WORK INSTRUCTIONS:
Update the stretch from the line containing "Task: Click the end. keyword on line 16" through the end of the items, replacing "Text" with "Draw" and leaving everything else unchanged. Return only those lines, without the pictures.
-----
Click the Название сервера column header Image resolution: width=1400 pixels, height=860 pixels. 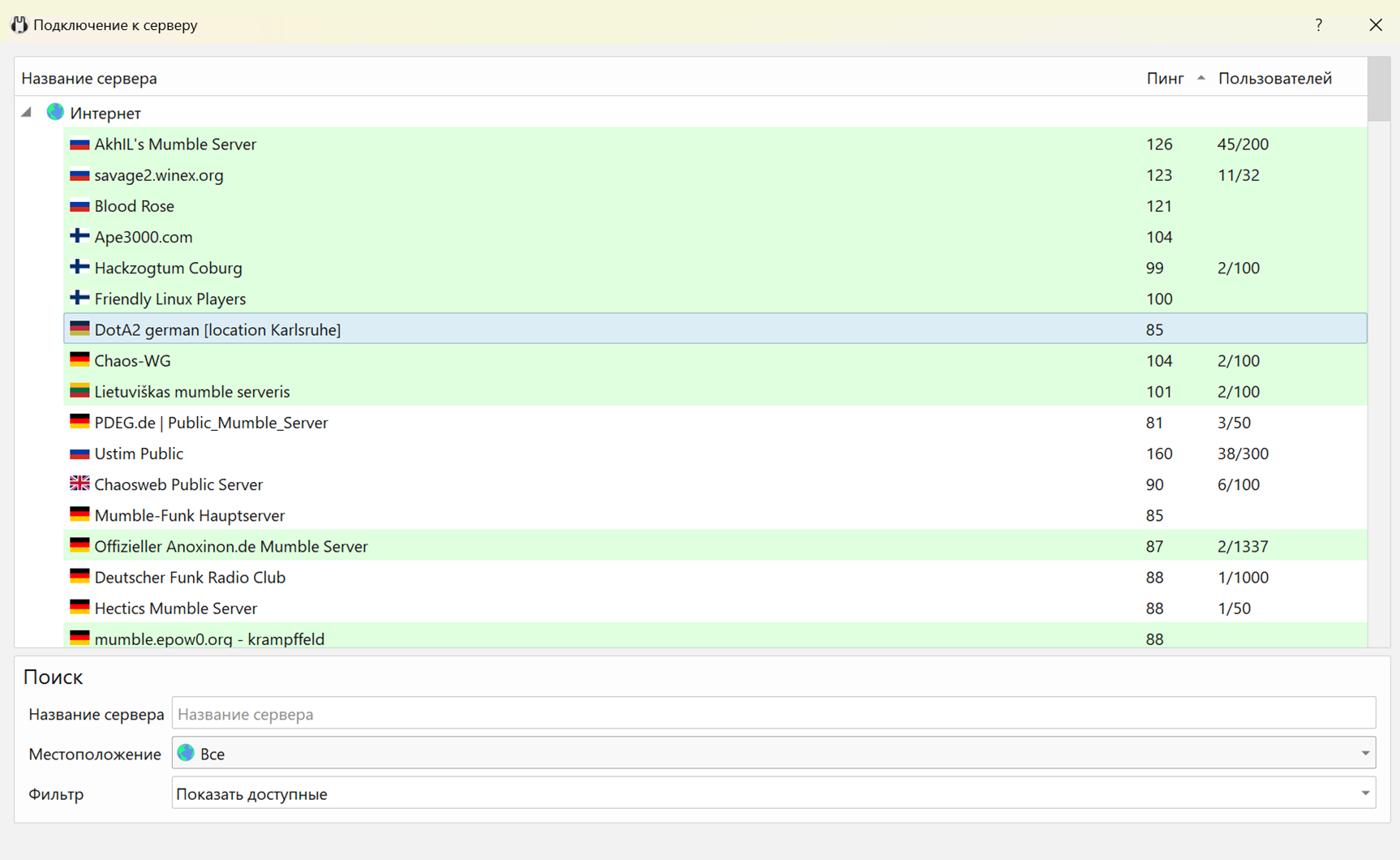(89, 78)
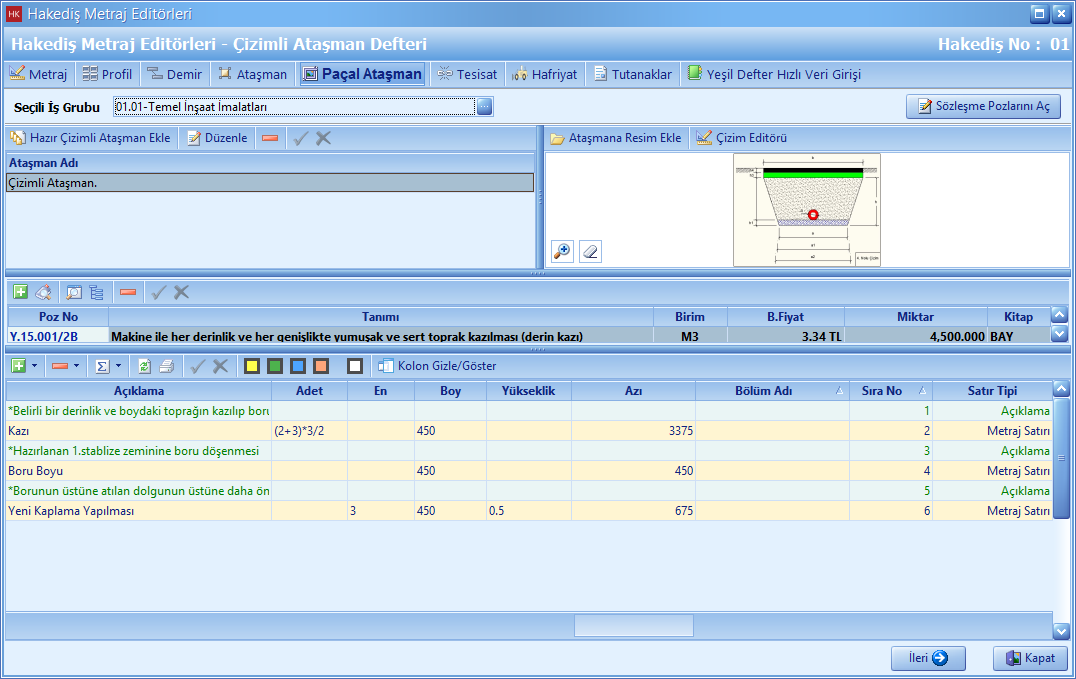Select the yellow color swatch
This screenshot has width=1076, height=679.
252,366
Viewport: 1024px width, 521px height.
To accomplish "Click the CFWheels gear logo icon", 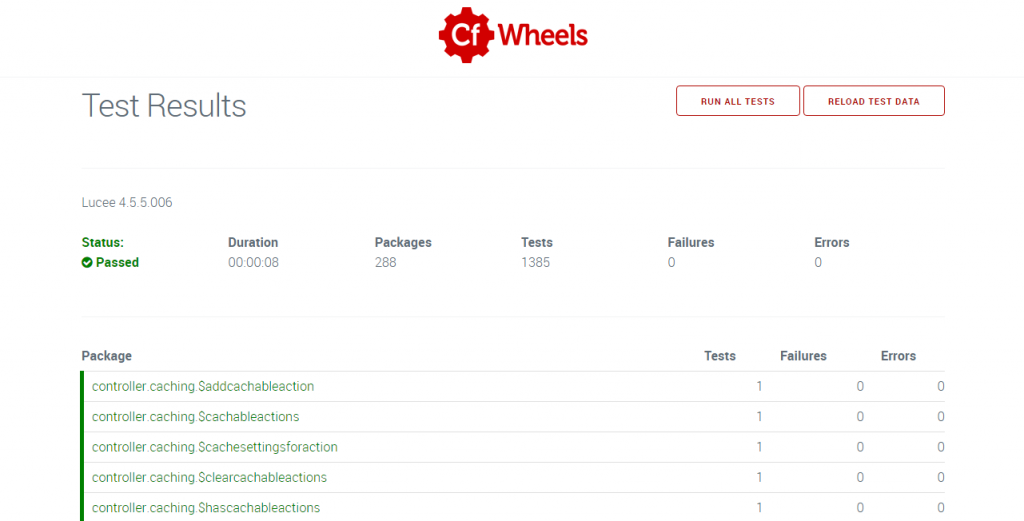I will pos(466,35).
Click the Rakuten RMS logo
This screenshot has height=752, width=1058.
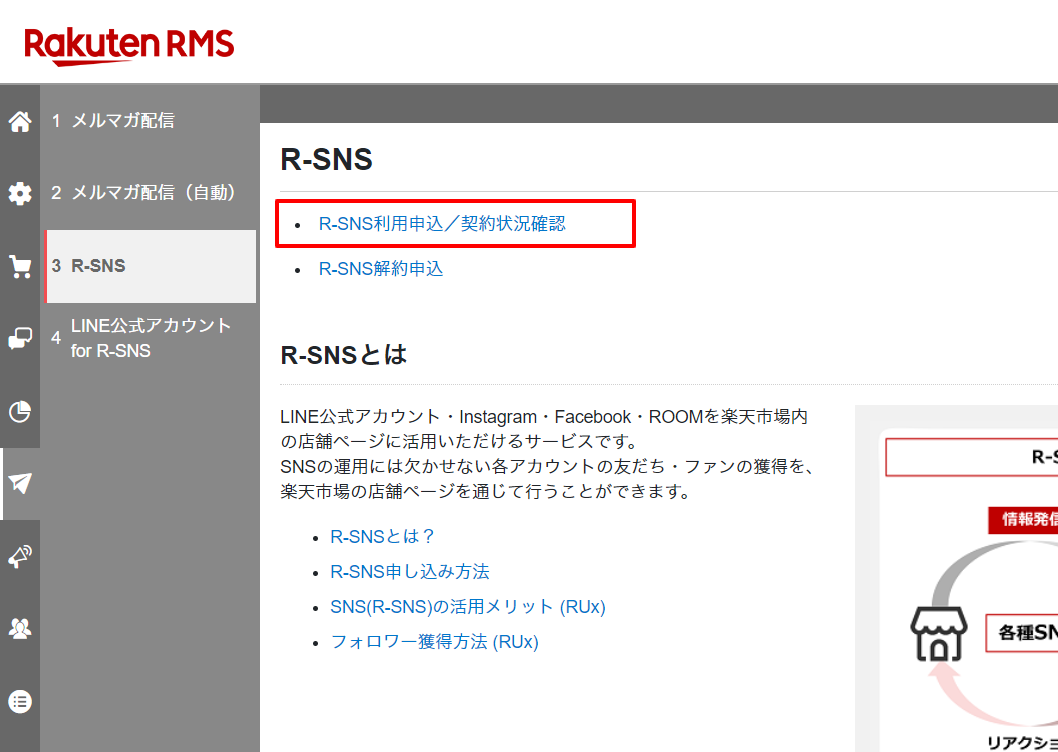tap(129, 45)
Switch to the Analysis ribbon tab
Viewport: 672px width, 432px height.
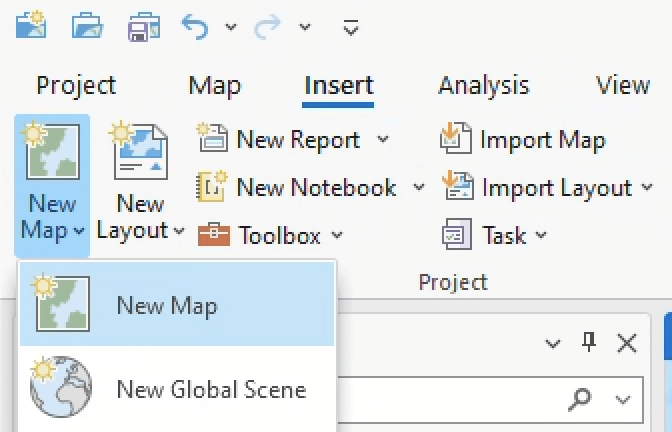483,86
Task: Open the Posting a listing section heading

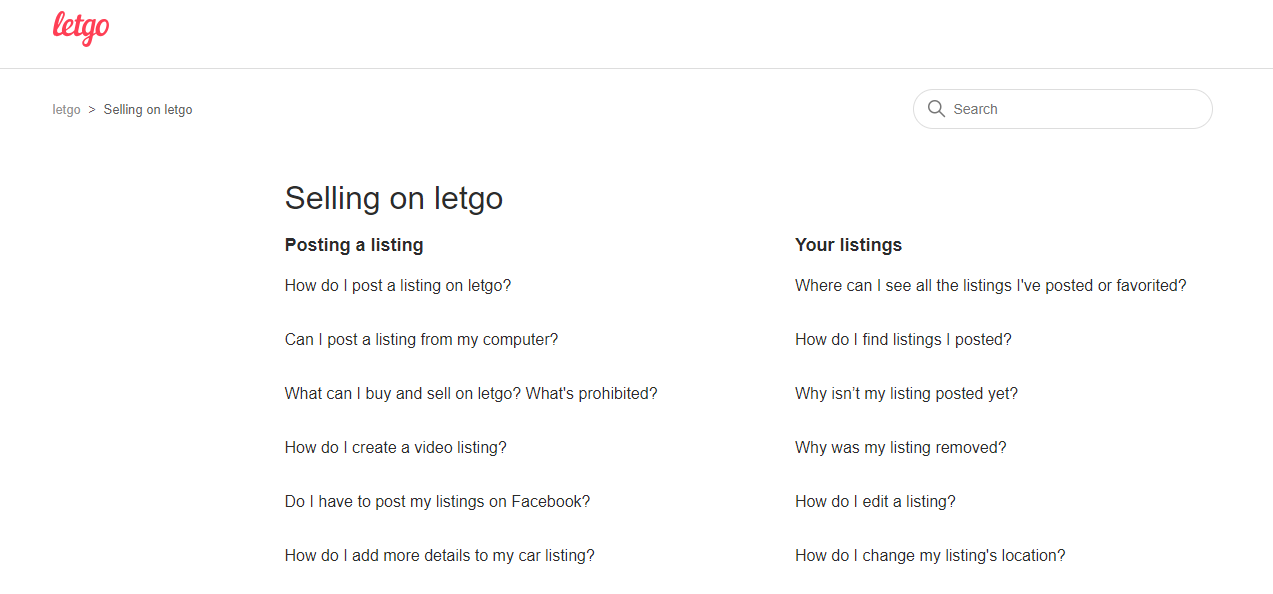Action: coord(354,245)
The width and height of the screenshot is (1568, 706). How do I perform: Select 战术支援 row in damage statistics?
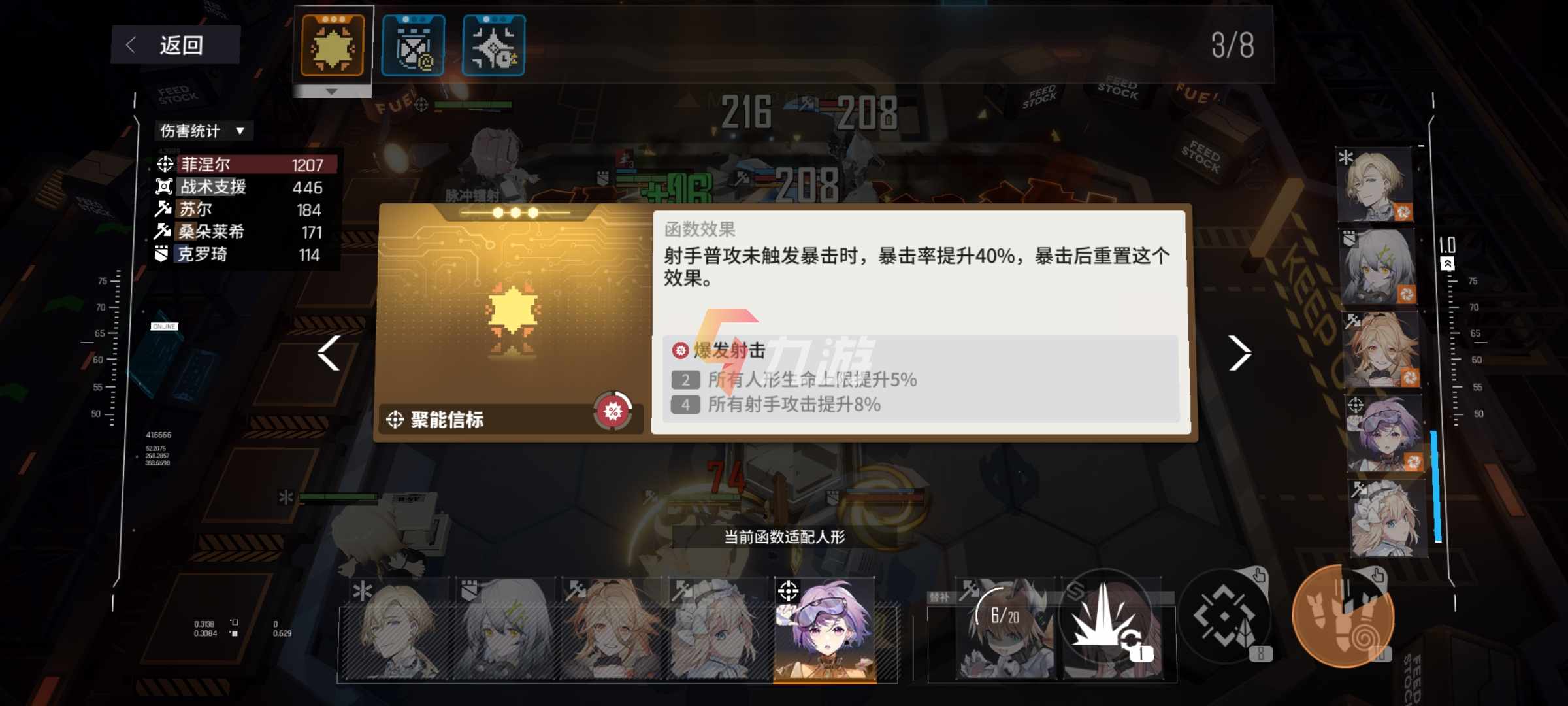click(x=246, y=187)
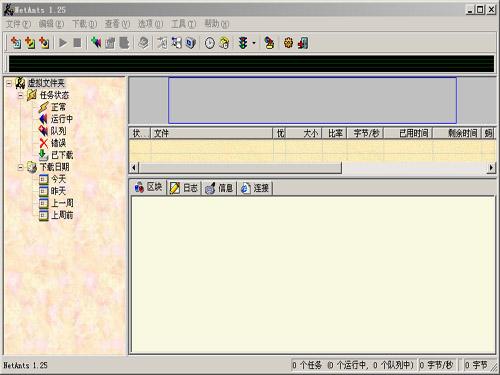Open the options gear icon in toolbar
500x375 pixels.
click(288, 43)
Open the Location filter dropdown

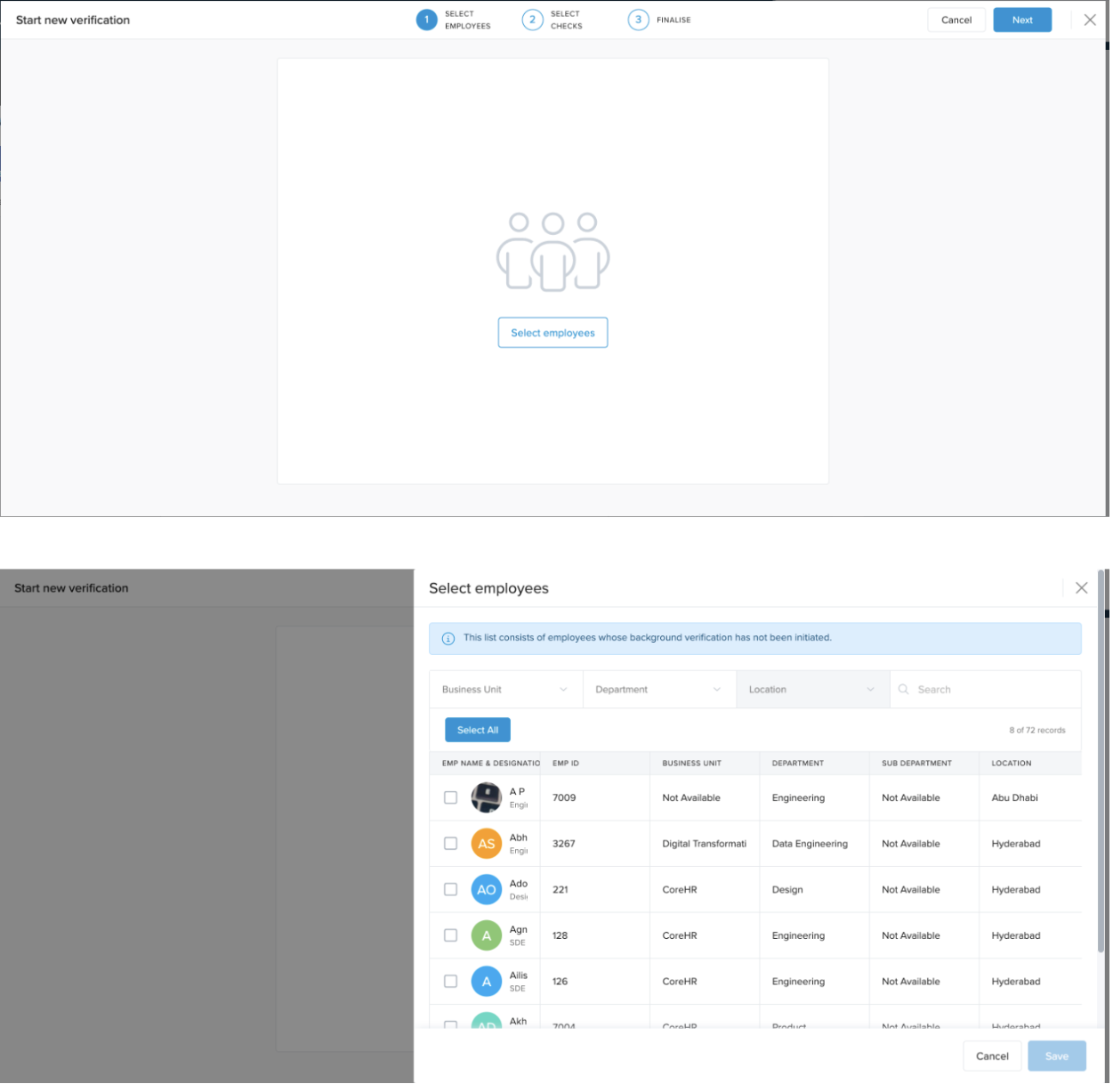(811, 690)
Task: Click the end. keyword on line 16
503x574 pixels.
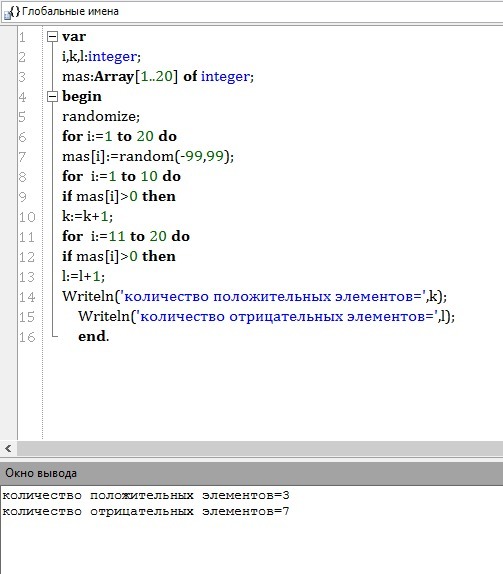Action: coord(94,336)
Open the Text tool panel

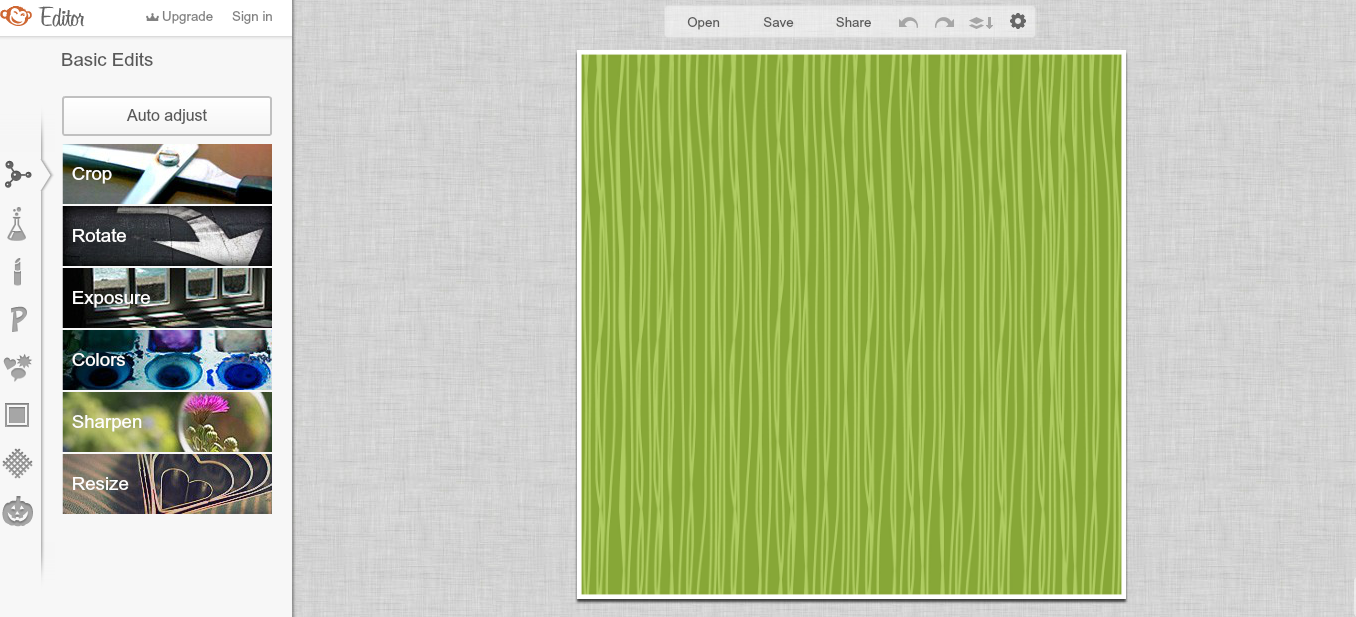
-----
OUTPUT FOR THIS EXERCISE:
Task: Click the end. keyword on line 16
503x574 pixels.
Action: coord(94,336)
Open the Draw tool panel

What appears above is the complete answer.